Fried still wasn’t afraid to poke fun at the male-dominated wine world. In a chapter titled “Breaking the Wine Society Barrier,” she notes somewhat facetiously that if a woman would like to gain membership into the exclusive Physicians’ Wine Appreciation Society, then she should either choose her next doctor based on his wine-tasting ability and get invited or, alternatively, enter medical school.

The “boys’ club” mentality was certainly no joke, however. Margaret Stern, who was a young woman working in public relations for the wine industry when she met Fried in the late 1960s, remembers how carefully Fried presented herself. “She was always dressed to the nines and utterly gracious,” Stern says. “She had a view that women had to be perfect if we were going to succeed.” Stern herself remembers being invited to meetings of the almost exclusively male Wine Importers Club, which met monthly at Manhattan’s Union League Club, and where she was allowed to enter the building only through the kitchen. “You had to be tough,” she says. “Eunice was strong as hell, but she doesn’t come across as tough, so it must have been something to navigate.”

She was certainly tough enough to spend a year living in a barn in France while writing her 1986 book, “Burgundy: The Country, the Wines, the People,” an evocative deep dive into a region often overlooked in favor of Bordeaux that was praised by Hugh Johnson, co-author of “The World Atlas of Wine,” as a “book of revelations.” Fried captures her readers from the start, writing: “I found a Burgundy not conveyed through vintage charts and vineyard lists. I lived in a rustic country full of grace and vigor. I drank wines as sensuous as liquid silk. I met people who are as much a part of the land as the vines and stones and oak trees are. Burgundy takes hold of you and does not let you go.”

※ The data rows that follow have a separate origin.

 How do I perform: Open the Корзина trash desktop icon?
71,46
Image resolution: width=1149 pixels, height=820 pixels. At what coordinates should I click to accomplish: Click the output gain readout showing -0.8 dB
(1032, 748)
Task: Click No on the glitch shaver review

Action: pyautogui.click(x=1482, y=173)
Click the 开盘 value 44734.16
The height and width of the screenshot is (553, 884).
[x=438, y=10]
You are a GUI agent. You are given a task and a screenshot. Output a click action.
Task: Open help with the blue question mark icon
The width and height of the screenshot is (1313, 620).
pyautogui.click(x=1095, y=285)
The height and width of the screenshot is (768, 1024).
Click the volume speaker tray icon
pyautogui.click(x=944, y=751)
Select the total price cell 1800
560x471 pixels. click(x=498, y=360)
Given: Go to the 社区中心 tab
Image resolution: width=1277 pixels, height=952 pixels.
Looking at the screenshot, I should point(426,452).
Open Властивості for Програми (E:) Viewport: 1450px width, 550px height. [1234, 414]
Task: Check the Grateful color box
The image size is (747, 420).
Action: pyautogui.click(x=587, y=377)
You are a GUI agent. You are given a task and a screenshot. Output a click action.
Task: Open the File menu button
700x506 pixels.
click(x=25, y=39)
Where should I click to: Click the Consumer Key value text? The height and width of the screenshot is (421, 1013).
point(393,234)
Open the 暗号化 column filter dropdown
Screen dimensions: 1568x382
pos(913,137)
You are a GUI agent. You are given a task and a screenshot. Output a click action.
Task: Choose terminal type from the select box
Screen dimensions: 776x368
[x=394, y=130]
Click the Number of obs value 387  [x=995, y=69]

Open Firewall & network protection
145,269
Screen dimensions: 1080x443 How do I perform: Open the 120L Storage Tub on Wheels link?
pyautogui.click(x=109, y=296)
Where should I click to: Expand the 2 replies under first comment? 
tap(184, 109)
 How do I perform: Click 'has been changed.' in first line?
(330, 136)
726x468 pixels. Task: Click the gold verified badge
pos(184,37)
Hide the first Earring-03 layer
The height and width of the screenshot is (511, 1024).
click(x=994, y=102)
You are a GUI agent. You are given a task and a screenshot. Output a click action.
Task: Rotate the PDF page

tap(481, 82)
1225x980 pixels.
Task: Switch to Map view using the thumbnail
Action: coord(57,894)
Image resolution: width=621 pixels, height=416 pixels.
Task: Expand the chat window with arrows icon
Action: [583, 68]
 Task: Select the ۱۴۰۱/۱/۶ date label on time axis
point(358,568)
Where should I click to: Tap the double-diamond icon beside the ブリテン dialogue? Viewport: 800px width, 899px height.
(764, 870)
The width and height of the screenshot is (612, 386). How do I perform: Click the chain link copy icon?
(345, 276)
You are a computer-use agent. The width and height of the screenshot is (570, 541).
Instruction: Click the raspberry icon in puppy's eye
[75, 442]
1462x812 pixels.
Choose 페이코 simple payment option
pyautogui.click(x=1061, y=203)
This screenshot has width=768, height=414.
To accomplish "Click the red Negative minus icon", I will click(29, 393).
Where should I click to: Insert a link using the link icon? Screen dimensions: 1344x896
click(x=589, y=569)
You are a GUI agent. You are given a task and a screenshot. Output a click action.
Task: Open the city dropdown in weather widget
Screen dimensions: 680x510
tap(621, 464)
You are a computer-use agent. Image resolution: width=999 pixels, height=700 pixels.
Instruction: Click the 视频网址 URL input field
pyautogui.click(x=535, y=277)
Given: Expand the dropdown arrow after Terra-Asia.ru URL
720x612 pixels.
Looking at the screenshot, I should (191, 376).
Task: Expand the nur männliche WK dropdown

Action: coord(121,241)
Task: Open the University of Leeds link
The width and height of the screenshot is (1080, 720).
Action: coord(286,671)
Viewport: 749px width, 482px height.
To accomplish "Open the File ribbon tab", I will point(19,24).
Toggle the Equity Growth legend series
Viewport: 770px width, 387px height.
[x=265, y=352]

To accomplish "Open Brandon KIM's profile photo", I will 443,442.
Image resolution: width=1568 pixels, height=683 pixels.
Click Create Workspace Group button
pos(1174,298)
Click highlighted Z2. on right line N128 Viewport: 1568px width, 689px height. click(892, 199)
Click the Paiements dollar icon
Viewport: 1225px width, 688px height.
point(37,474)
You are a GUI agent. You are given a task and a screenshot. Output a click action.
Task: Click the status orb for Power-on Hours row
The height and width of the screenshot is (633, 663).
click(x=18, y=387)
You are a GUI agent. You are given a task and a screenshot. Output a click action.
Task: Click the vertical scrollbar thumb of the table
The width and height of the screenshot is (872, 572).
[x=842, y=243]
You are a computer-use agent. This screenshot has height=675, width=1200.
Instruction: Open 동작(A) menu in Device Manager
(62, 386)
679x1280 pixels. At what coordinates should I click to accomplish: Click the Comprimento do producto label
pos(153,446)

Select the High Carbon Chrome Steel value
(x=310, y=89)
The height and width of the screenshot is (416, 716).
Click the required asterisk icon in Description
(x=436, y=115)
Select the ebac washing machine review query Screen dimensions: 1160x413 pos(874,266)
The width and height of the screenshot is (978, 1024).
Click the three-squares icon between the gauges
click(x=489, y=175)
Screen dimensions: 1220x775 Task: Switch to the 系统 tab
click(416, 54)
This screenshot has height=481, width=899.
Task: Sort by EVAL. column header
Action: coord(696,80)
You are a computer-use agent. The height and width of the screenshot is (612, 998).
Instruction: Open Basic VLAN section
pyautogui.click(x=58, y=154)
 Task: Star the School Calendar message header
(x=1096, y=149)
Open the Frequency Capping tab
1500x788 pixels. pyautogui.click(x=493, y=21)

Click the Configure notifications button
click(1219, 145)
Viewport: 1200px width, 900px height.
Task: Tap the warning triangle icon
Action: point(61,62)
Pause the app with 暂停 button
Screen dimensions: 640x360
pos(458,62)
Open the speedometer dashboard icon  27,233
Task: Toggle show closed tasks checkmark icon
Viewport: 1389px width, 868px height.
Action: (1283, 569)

“It became a great passion for me,” she says of her fascination with the region, “but I did have to wear more clothes to go to sleep in that cold barn than most people wear to the movies.”

Fried’s son, Jonathan, remembers his childhood with his mom as influential to his own path as a professional actor. “I identified with the fact that my mother was a writer — an artist,” says Jonathan, 64. “I didn’t understand wine, but I understood that creative inspiration and her determination.”

Today, the same cozy apartment where Fried raised Jonathan is filled with books about wine, photographs of her travels to vineyards around the world and a meticulous archive of hundreds of articles written over more than 60 years. Her annual Christmas party is still a fond memory among her friends, when Fried would bring together an array of wine enthusiasts from all parts of her life: “She would serve champagne and her homemade dolmades, the best I’ve ever had,” reminisces Palanci. “Everyone killed to get an invitation to Eunice’s party.”

But ultimately, it’s the words, not the wine, that really tell the story. “Eunice has always been an artist and a craftsman, and she wanted to make every single word count,” says Palanci. “Her writing is just an absolute joy to read.”